I'm Funlad3 because I'm a fun lad! And I've used for everything since I was five. That was a LONG time ago!


----------



## lohachata (Jan 27, 2006)

because i like Lohachatas.


----------



## egoreise (Mar 16, 2011)

I don't remember. I think I BabbleFished my name in middle school.


----------



## Albino_101 (Aug 14, 2008)

Because i abosutely love albino fish! and the 101 because I'm still a newbie!!! WELL NOT REALLY HEHE....


----------



## Ghost Knife (Mar 12, 2008)

I think mine is obvious.


----------



## TheOldSalt (Jan 28, 2005)

Mine, too; I just really hate fresh, new salt.


----------



## Earthsiege (Apr 20, 2010)

Mine is the name of one of my all-time favorite games. I'd spend what felt like ages playing Earthsiege. It's too bad the series died off after Starsiege. That game was rather good.


----------



## kay-bee (Dec 6, 2006)

My initials are K. B.


----------



## Danio king (Feb 25, 2011)

weeeel i like danios! lol


----------



## edessa (May 3, 2011)

Edessa is the city in Greece where I was born and raised.


----------



## lohachata (Jan 27, 2006)

my mother from Crete..father from Kos.....unfortunately they never taught us to speak the language..


----------



## Skorpy (May 1, 2011)

My username started off as skorpian on an online MMORPG game called Soma 7 years ago. Alot of people called me skorpy for short. After 2 years, I started another game called Lineage2, and my name was shortened to Skorpy. I have been known as Skorpy online and called it irl ever since.
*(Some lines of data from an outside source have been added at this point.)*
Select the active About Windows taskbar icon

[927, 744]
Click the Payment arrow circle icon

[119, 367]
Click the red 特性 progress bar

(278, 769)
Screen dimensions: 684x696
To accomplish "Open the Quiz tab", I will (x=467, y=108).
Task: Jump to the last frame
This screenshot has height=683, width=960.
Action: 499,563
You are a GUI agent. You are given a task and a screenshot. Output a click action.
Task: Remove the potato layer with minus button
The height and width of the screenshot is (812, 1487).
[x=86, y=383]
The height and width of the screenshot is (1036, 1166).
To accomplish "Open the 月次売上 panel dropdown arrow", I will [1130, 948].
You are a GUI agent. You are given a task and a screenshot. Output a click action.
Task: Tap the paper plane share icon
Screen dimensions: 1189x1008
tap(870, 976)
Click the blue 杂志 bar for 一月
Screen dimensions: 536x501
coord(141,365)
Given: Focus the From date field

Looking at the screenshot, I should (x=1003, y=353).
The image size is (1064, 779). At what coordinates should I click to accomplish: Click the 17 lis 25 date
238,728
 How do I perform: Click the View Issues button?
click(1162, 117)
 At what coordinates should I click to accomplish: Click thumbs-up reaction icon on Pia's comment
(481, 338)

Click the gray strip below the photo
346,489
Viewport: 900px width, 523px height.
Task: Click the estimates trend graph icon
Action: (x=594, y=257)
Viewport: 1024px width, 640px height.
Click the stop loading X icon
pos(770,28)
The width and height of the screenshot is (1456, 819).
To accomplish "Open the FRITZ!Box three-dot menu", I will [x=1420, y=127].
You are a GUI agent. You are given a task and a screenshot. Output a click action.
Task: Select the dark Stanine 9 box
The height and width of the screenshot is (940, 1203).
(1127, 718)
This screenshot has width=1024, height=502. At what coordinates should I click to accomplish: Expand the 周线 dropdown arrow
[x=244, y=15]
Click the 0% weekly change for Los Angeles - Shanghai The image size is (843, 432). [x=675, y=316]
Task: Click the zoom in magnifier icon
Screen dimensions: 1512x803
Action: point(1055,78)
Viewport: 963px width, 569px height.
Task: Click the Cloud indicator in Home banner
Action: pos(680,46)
Even on facebook, I have put Skorpy as my middle name.


----------



## blindkiller85 (Jan 8, 2011)

blindkiller is the first username I had once I started gaming at 13. That was 13 years ago, never changed it since.

I thought I'd be funny and say something along the lines of I kill blind people, but I decided not to since it's not true anyways. Common misnomer.


----------



## COM (Mar 15, 2008)

My initials...


----------



## emc7 (Jul 23, 2005)

my initials and I think 7 was the a guesstimate of how times I had to remake an account. Each user name I tried got shorter.


----------



## tropicalfish (Mar 4, 2011)

What's "old" or "new" salt?


----------



## Blazer (Apr 15, 2011)

My bettas name was blazer but i changed it to lightning


----------



## DJSpahn (May 7, 2011)

Its my name.... Im original.. not really.


----------



## iheartfish:) (Jan 19, 2011)

Well... I really like fish  haha, but i wish my username didn't sound so childish...


----------



## Sandrion (Dec 7, 2010)

I actually came up with my name when I started playing an MMORPG called World of Warcraft, I was the first person ever to have the name as a screen-name so I was pretty amazed. I have used it for stuff like this ever since then. Plus its just cool sounding. Sandrion.


----------



## Betta man (Mar 25, 2011)

love Bettas!!! duh?


----------